Woodfall women primp and pout in mirrors, readying themselves for a romantic engagement – as Helen does in A Taste of Honey, passing a comb through her hair before a pleasure-trip to Blackpool. In Look Back in Anger, Alison converses with Jimmy in her toilet mirror, nursing the burn he inflicted – he now concedes – “on purpose”. Alison looks, but seems not to see, Jimmy so big and eclipsing a presence – behind her and in the mirror – that he comes between her and herself.

A Taste of Honey’s teenaged Jo seems none too interested in her reflection. That is, until a classmate comments that Jo and her mother, preparing to flit, are “like a couple of gypsies”, whereupon Jo quizzes the mirror: is she like a gypsy? what is she like? Her wordless observing as she lathers her face turns up no answer.
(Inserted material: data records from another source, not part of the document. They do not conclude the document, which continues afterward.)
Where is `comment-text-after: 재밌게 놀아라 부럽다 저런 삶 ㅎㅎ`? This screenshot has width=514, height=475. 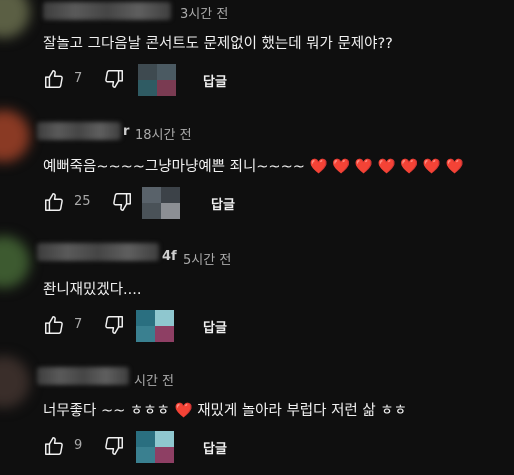
comment-text-after: 재밌게 놀아라 부럽다 저런 삶 ㅎㅎ is located at coordinates (302, 411).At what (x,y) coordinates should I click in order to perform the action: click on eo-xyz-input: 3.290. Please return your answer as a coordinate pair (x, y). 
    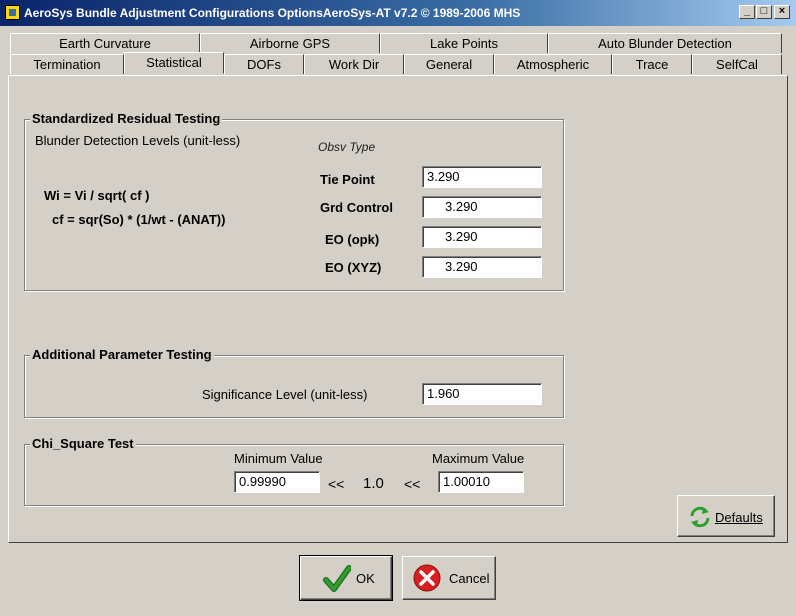
    Looking at the image, I should click on (482, 267).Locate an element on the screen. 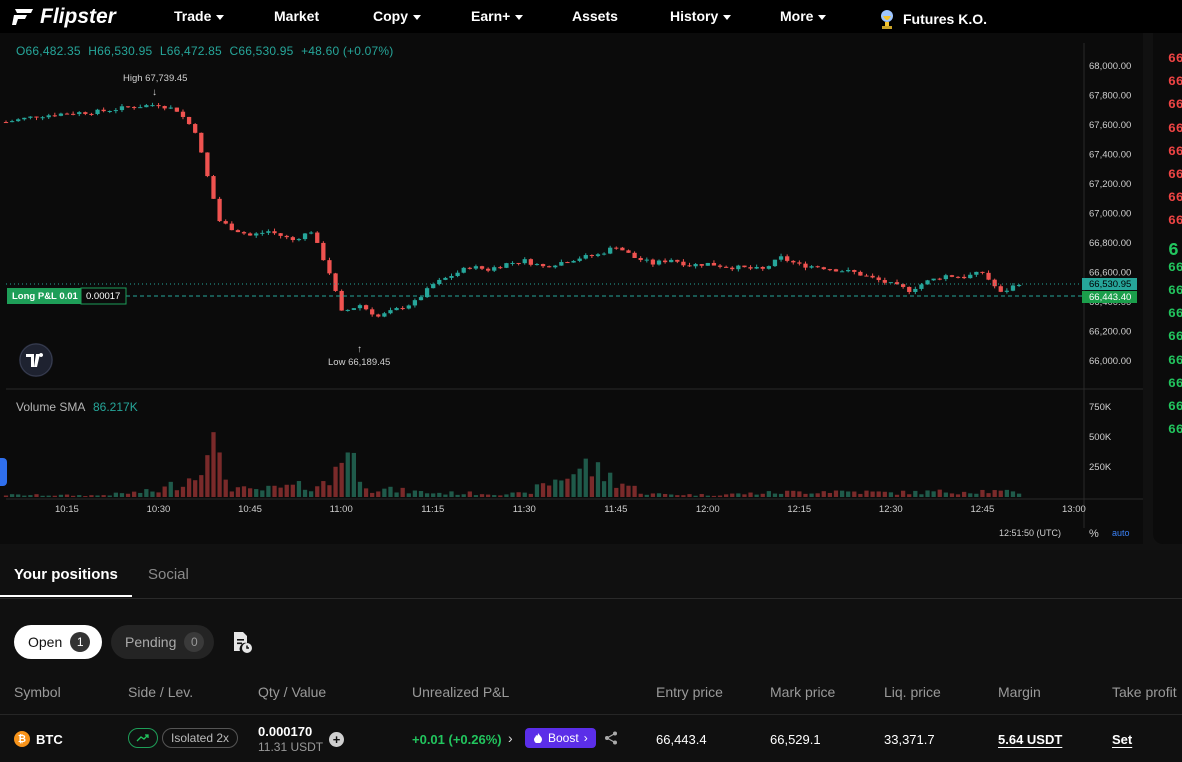  filter-pending: Pending 0 is located at coordinates (162, 642).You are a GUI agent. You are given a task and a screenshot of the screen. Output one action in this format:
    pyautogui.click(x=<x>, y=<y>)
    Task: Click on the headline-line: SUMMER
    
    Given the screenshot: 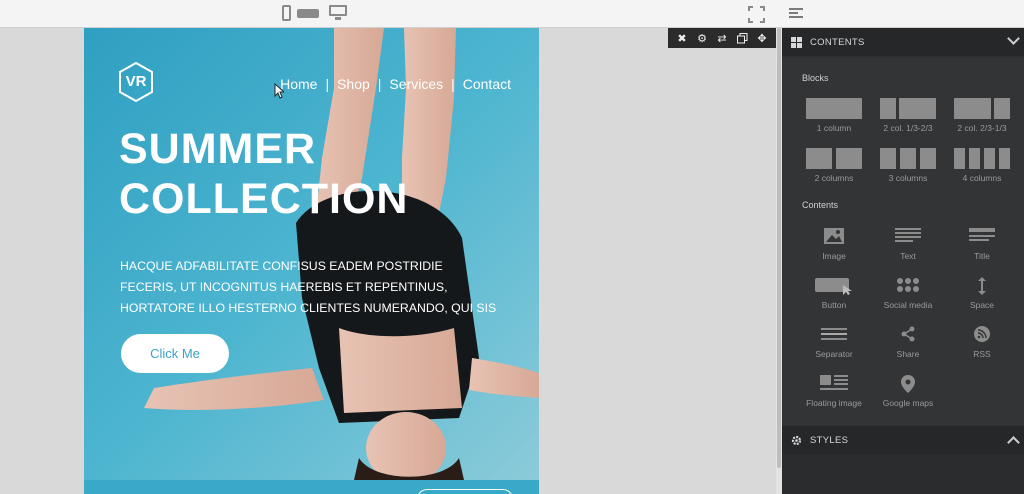 What is the action you would take?
    pyautogui.click(x=218, y=149)
    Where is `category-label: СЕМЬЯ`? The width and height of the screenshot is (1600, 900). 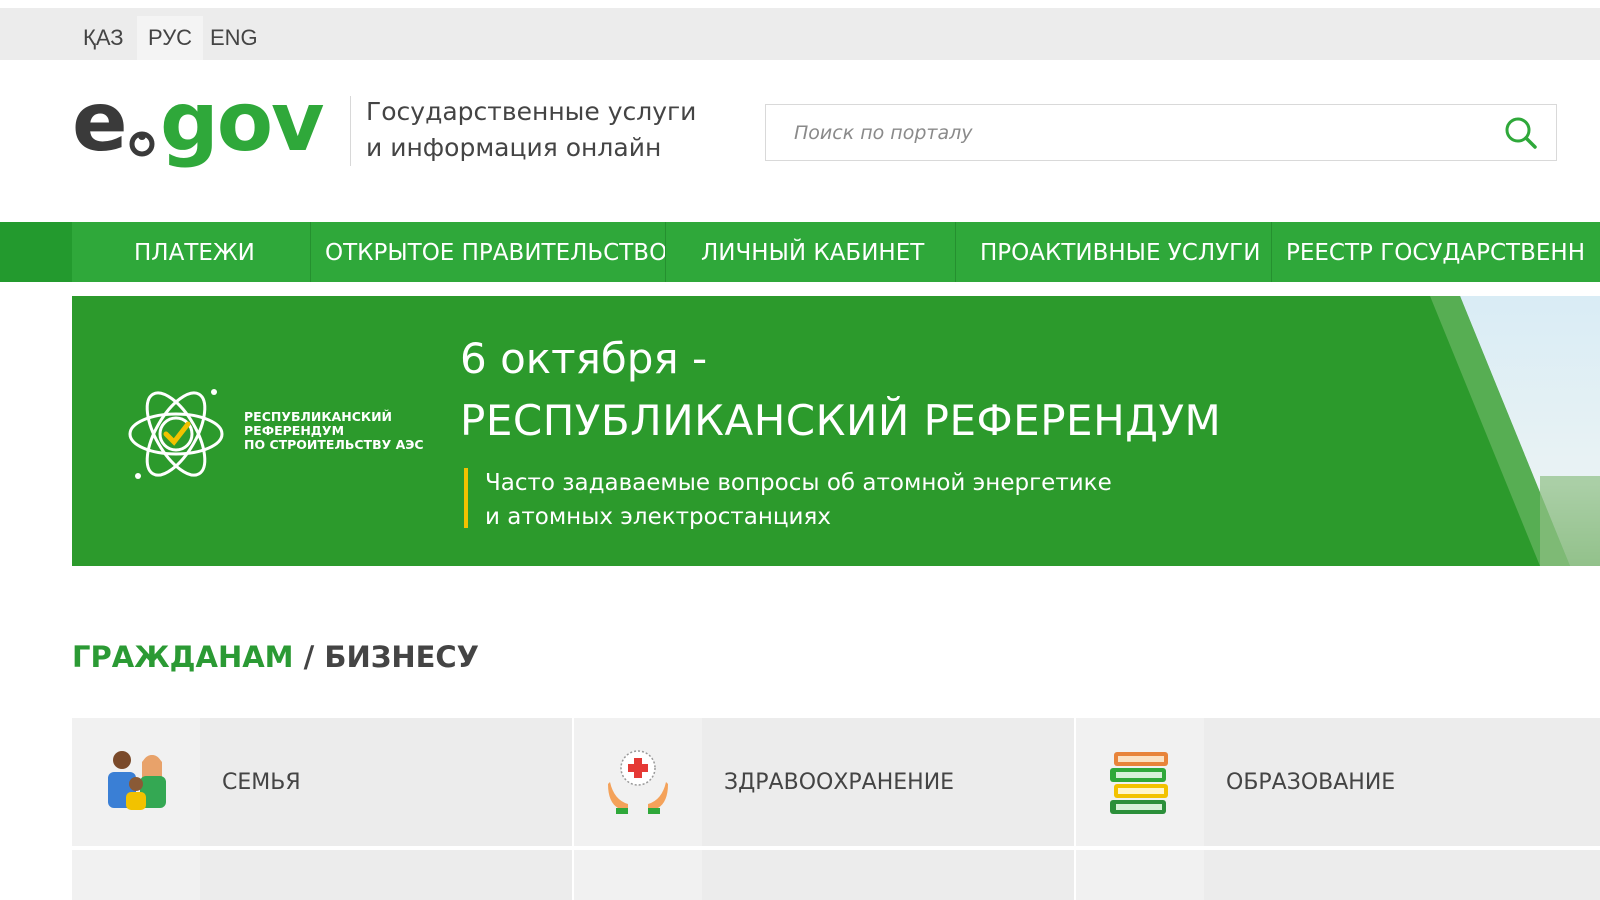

Jo’s eyes don’t consume her image as some women’s do; a soap bubble usurps her attention, and her brows, a little knitted by the girl’s remark, relax.

Joyce Redman in the famous dining scene from Tom Jones (1963)

Joyce Redman in the famous dining scene from Tom Jones (1963)

Woodfall actresses excelled at nonverbal performance. Joyce Redman put to work every muscle in her face in the dialogue-less eating scene for which Tom Jones is famous, a performance that earned the actress an Oscar nomination. Clammy, never taking her eyes from Tom (Albert Finney), who sits opposite, she sucks her teeth, tongues the wishbone, mashes fruit against her lips, tilts back her head and tips the oyster into her gaping mouth.

Her Tom Jones co-star, Susannah York, was no less talented or rubber-faced. Sitting down to the harpsichord, York’s Sophie lours privately, pressing the keys without feeling, as her loutish father praises her heavenly abilities: “Ah, you play like an angel.” Later, John Addison’s ‘Love Theme’ plays over a four-minute montage of Tom and Sophie gambolling over her father’s estate. Sophie takes cuttings from a climbing rose, white petals catching in her laughing mouth; she rides a mare barefoot, and dances on the lawn with the spaniel watching; and, caught in a cloudburst, she bobs, jubilant, at Tom’s fetching her a flower from the full river. 

Susannah York as Sophie in Tom Jones

Susannah York as Sophie in Tom Jones

What has an 18th-century inheritress have in common with working-class Jo of 1960s Salford? Only their capacity for play. Jo dances, arms wide, to Jimmy’s tomtom accompaniment and, posing as a flapper for amateur painter Geof, twirls her beads and grimaces. Pratting about, in the world of Woodfall, is not the preserve of men. Just as Arthur Seaton is “out for a good time”, so, too, is his lover Brenda, who wants tenderness and sex as well as to keep her family.

Rita Tushingham as Jo in A Taste of Honey

Rita Tushingham as Jo in A Taste of Honey

Woodfall is to be praised for individualising its women. It’s an achievement of particular significance for the working-class characters among them, liable, then as now, to be treated as homogeneous; as all alike. The collective works of Woodfall proclaim the multiplicity of working-class experience. No two existences are the same, they say. As Jo calls down to Geof, having marched out of the shade of the arches of Stockport Viaduct: “My usual self is a very unusual self.” Backlit by a big sky, throwing up her arms as though she would take off, she shouts for all the world to hear: “I’m an extraordinary person! There’s only one of me, like there’s only one of you!”